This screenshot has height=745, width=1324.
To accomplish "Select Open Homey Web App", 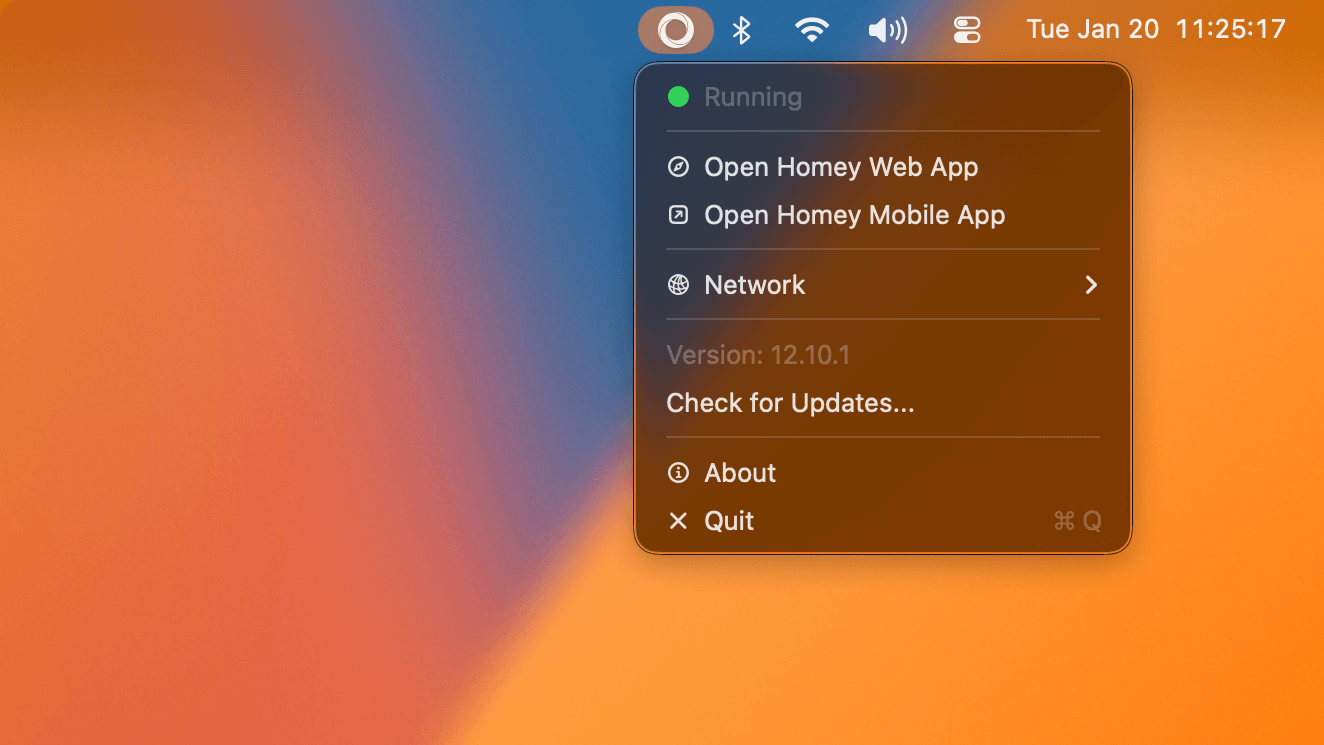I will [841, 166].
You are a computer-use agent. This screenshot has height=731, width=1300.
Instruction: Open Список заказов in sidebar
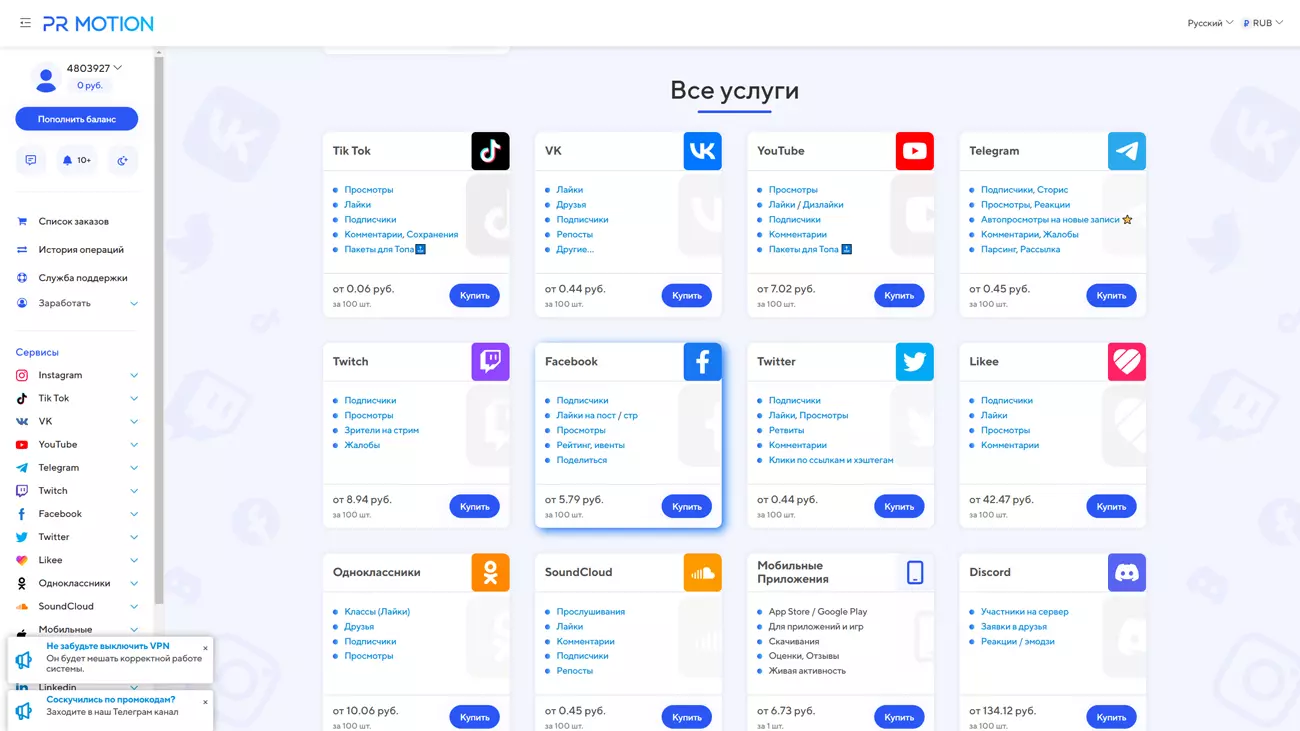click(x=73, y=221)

* * *

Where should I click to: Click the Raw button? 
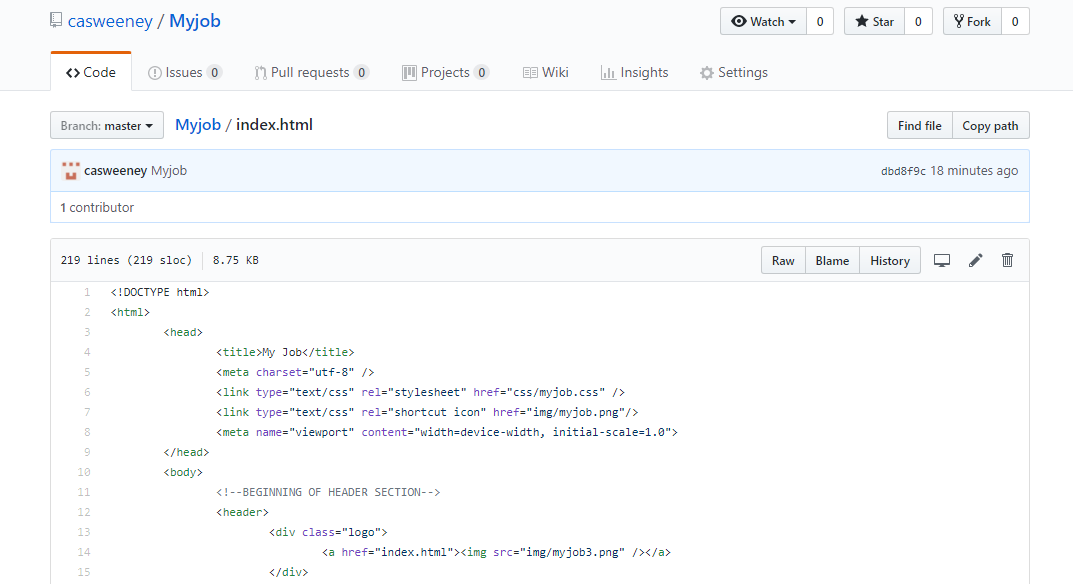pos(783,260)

§ **Your goal**:
Show every line of the material that contains the word "width".

§ **Exercise solution**:
This screenshot has height=745, width=1324.
You are a computer-use agent. This screenshot has height=731, width=1300.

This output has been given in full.